**ТЕКСТ ЗАДАНИЯ**
■ ■ ■ ■

Христианство и атеизм. Дискуссия в письмах (Любарский, Желудков) - страница 141

И ещё — за моим гробом начинается область мрака, и я её не знаю. Мне говорят, что для меня это небытие, но с этим я смириться не могу. Пока я жив, вера в индивидуальное моё бессмертие не покинет меня — значит, как же мне обойтись без того, что за гробом? Эта вторая причина тяги к религии — вспомни удивительного Жана Баруа Р. дю-Гара. Я строю модель бесконечного мрака во времени, такую, что удовлетворит меня, успокоит, даст надежду. Просто — я хочу жить. В этой жизни или той — всё равно. Жить.

Эти две причины общие — и для героев, и для подонков. Но от второй причины — ниточка к проблеме нравственности, которая встаёт, конечно, только для не-подонков. Ибо если нет «той» жизни, если всё скоро кончается, то не всё ли равно, как я веду себя в «этой жизни», ведь тогда «всё дозволено» — знаменитый тезис Ивана Карамазова. Но не всё дозволено, если моё земное существование — ещё не конец и за ним грядет расплата. Так рассуждает, видимо, верующий.

Это опора нравственности — для нравственного (т. е. испытывающего потребность в нравственности), но слабого человека — такая же опора, как страх закона для потенциального убийцы или вора. Человек не в состоянии ещё найти иной опоры для нравственности, кроме страха. И это немаловажно, ибо слабых людей — не скажу большинство, но много. Так зачем отказывать им в подпорках?

Эти причины более серьезные и более длительно-действующие, чем те, о которых ты пишешь и в которых очень много просто от политической злобы дня.

Здесь, в лагере, особенно сильны все перечисленные причины, а первые две — преимущественно. Да и ещё добавляется одна, на воле почти неощутимая (впрочем только почти). Это — та почва для эсхатологических настроений, которую даёт религия. Для человека нет надежд, нет исхода, а здесь — надежда на «неслыханные перемены, невиданные мятежи»… Впрочем, тут религиозность уже перерастаёт в болезненное состояние и выходит за пределы обсуждаемой темы.

Таким образом, я согласен с тобою в том, что корни религиозности (как антирелигиозности) лежат в морально-этической сфере и здесь же должно питаться антирелигиозное воспитание. Антирелигиозное чувство может возникать только в результате ощущения самоценности человека, независимо от того, чьё он творение, самоценности человека, а не Бога в человеке. Это трудно, так как такая позиция требует от человека многих сил. Поэтому-то так мало неверующих — гораздо меньше, чем просто нерелигиозных.

Ты верно заметил, что верующий непременно присоединяется к некоей массе. Это верно всегда — и тогда, когда человек ощущает себя частицей мистического тела Христова — Церкви, и тогда, когда он говорит: «Я рад, что я этой силы частица, что общие даже слезы из глаз»… И, безусловно, ты прав, говоря, что и в этой, и в противоположной позициях есть свои гордыни. Которая «лучше» или «хуже» — по-моему, нельзя решить принципиально. Это — дело индивидуального выбора. Лично меня поразила своею близостью мне одна мысль Стендаля, высказанная им, кажется, в «Анри Брюларе». Стендаль говорит, примерно, так: «Я очень люблю народ. Я готов ради него на всё, даже пожертвовать за него жизнью. Я не готов только к одному — жить среди него». Это и есть позиция «неприсоединения» применительно к нашей «вере».

■ ■ ■ ■

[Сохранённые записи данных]
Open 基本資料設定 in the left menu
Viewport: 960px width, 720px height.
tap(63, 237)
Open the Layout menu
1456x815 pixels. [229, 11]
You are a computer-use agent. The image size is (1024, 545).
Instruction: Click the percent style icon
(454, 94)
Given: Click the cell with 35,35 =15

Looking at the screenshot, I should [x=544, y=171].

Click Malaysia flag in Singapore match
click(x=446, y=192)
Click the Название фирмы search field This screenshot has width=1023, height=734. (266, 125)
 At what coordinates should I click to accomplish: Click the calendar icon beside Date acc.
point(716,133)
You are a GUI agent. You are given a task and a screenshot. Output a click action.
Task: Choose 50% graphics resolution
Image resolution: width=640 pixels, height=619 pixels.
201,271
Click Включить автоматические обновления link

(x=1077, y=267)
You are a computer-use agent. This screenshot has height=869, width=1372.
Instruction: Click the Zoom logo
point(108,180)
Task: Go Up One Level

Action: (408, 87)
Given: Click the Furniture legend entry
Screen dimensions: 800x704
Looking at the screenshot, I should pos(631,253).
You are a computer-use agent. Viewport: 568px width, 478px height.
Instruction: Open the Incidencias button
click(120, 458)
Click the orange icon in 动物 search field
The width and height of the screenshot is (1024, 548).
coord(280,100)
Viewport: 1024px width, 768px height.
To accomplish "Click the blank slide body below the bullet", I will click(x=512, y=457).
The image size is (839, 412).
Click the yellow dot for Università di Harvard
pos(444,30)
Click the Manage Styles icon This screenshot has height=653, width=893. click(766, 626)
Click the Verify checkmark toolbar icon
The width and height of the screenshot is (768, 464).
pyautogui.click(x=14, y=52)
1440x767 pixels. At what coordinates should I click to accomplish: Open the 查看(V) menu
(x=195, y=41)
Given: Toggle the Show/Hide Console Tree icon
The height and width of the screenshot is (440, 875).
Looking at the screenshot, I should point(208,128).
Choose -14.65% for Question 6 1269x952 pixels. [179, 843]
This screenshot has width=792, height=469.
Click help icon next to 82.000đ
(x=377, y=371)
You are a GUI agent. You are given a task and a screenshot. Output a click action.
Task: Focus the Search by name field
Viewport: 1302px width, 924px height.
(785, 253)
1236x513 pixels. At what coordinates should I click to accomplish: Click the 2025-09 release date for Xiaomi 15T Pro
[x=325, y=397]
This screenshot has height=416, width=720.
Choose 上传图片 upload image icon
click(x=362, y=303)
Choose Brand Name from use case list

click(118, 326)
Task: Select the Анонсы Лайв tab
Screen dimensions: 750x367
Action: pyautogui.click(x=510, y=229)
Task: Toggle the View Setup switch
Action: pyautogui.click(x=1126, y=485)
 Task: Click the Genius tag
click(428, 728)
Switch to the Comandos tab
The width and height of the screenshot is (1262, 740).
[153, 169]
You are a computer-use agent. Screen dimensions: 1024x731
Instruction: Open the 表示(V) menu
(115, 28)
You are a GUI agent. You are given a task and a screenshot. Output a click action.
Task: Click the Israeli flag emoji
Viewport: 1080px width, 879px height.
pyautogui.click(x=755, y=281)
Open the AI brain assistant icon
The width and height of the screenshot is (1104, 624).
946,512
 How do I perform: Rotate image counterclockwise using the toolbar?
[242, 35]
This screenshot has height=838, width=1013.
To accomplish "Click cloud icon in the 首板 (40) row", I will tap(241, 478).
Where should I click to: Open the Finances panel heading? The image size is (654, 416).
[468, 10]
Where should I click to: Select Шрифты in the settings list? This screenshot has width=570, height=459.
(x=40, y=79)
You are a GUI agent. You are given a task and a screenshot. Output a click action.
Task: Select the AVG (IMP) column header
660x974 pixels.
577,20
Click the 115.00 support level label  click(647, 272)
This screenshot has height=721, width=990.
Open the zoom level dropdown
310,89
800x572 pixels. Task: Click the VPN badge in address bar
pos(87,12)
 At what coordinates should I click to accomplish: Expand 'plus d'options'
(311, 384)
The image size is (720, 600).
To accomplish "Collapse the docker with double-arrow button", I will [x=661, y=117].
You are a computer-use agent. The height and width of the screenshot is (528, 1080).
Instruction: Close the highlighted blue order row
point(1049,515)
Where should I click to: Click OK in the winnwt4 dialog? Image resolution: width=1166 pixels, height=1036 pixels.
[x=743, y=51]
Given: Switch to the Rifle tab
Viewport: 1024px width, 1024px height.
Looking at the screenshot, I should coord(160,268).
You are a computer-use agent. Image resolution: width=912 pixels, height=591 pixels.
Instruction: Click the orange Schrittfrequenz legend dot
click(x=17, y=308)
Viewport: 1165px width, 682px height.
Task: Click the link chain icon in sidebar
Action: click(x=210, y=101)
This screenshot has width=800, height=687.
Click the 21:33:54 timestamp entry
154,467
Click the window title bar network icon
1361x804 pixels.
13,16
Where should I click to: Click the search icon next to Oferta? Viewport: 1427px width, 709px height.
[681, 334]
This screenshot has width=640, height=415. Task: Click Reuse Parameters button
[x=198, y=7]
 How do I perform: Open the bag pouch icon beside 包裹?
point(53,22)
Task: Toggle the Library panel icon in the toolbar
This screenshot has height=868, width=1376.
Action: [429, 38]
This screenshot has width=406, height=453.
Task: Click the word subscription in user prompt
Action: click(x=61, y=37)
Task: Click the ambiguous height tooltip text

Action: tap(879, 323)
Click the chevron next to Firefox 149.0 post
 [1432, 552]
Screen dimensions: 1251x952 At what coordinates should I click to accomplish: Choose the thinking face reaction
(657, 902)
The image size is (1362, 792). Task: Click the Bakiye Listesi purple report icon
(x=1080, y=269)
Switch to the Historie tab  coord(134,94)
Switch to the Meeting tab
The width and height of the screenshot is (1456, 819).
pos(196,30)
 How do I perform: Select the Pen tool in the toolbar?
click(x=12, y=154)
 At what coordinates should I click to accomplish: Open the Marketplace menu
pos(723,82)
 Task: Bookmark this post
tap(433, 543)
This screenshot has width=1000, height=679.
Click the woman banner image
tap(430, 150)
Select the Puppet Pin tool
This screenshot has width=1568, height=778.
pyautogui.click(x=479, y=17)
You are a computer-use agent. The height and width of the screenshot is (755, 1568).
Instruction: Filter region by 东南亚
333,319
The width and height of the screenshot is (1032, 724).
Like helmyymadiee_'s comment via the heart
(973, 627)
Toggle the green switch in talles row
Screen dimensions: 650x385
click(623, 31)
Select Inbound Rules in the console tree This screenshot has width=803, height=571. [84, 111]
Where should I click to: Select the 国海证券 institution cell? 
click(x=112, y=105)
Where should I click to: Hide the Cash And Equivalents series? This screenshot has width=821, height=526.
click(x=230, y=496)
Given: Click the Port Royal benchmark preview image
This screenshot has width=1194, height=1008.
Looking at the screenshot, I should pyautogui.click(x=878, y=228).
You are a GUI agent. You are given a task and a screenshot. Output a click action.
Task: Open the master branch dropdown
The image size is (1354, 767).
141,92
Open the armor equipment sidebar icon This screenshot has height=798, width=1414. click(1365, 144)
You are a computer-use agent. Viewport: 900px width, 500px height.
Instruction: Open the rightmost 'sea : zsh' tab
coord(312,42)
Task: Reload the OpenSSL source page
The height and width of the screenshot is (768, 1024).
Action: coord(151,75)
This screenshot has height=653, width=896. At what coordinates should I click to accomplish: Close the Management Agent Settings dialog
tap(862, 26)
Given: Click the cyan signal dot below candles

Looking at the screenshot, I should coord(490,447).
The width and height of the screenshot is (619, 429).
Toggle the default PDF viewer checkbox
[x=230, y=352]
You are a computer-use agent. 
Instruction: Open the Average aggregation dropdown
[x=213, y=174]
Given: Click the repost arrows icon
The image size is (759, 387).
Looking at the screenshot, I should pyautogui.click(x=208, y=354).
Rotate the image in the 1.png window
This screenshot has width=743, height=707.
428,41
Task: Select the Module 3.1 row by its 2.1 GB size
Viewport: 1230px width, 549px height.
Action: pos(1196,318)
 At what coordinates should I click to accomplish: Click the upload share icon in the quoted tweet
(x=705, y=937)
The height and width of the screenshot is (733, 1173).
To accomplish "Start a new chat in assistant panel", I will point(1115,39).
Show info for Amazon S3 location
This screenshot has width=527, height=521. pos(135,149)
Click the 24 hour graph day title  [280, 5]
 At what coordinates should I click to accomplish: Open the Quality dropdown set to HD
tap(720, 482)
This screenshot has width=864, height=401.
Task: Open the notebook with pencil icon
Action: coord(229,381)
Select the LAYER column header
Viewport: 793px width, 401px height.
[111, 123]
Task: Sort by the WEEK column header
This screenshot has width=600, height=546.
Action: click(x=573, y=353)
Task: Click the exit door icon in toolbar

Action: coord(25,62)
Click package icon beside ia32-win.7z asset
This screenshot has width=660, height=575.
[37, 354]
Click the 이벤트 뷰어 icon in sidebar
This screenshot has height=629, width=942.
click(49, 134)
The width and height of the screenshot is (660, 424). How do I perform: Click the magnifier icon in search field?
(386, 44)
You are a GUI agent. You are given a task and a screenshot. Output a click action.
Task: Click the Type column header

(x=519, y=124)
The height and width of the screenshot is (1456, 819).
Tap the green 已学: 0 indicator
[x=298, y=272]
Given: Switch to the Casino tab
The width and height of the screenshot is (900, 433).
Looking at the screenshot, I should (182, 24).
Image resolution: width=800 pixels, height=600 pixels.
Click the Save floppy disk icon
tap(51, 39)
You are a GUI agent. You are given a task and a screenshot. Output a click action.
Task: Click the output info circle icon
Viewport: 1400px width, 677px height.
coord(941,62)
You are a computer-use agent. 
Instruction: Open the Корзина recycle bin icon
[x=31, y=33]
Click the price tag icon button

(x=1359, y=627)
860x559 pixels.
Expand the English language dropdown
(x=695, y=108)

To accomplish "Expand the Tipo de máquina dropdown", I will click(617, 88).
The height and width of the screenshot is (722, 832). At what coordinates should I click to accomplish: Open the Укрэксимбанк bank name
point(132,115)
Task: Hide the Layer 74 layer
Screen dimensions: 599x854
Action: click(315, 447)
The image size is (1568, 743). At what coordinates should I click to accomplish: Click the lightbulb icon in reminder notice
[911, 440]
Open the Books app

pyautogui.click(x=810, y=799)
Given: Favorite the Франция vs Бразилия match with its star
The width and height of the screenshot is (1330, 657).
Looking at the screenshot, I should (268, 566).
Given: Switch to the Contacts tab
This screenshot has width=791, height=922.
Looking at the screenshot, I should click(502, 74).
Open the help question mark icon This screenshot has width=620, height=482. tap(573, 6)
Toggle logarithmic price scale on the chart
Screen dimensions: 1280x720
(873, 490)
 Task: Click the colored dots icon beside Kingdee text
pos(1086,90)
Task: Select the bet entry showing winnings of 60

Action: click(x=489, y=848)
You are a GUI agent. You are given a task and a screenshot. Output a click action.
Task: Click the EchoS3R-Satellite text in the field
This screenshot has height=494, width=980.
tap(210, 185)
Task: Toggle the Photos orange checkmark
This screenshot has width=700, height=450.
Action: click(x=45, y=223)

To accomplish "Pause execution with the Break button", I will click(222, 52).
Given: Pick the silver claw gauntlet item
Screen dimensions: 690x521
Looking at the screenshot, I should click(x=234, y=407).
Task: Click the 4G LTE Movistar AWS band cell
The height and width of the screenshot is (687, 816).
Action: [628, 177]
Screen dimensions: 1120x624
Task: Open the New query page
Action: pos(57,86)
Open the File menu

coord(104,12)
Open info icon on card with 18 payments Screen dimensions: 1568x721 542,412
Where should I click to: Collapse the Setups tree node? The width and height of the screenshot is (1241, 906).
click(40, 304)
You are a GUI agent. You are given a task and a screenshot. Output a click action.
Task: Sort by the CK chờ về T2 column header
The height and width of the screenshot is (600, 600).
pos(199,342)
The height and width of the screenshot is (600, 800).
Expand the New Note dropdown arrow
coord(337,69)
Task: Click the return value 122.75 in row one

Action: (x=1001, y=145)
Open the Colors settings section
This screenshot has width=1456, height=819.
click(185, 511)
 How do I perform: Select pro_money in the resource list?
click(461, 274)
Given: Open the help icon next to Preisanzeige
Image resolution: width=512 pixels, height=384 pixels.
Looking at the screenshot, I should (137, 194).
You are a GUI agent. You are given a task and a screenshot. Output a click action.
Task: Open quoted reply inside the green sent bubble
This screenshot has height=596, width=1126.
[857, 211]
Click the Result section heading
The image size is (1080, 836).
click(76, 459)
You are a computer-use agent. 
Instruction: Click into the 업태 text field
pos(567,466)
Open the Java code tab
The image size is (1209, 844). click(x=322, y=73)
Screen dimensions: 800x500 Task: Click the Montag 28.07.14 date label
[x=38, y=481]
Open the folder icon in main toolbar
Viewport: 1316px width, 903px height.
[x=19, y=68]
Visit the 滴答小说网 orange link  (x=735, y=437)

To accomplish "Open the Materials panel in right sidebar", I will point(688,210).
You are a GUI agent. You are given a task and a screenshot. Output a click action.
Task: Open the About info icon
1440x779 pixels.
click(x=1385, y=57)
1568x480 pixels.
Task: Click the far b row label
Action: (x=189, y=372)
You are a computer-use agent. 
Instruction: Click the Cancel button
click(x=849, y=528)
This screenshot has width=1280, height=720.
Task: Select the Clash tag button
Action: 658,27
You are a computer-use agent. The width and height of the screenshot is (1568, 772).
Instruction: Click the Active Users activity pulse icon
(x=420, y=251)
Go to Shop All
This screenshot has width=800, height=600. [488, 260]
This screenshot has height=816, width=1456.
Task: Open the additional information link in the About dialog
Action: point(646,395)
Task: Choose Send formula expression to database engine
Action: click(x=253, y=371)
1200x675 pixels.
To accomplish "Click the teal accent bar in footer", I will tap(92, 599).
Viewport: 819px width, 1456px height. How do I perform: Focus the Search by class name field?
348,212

■ ■ ■ ■

**ЗАДАНИЕ**
Объясните одним–тремя предложениями, почему, по словам автора отрывка о причинах религиозности, неверующих так мало. Этот список никак не связан с текстом.

**РЕШЕНИЕ**
Антирелигиозное чувство может возникать только из ощущения самоценности человека, а такая позиция трудна, поскольку требует от человека многих сил. Поэтому неверующих гораздо меньше, чем просто нерелигиозных.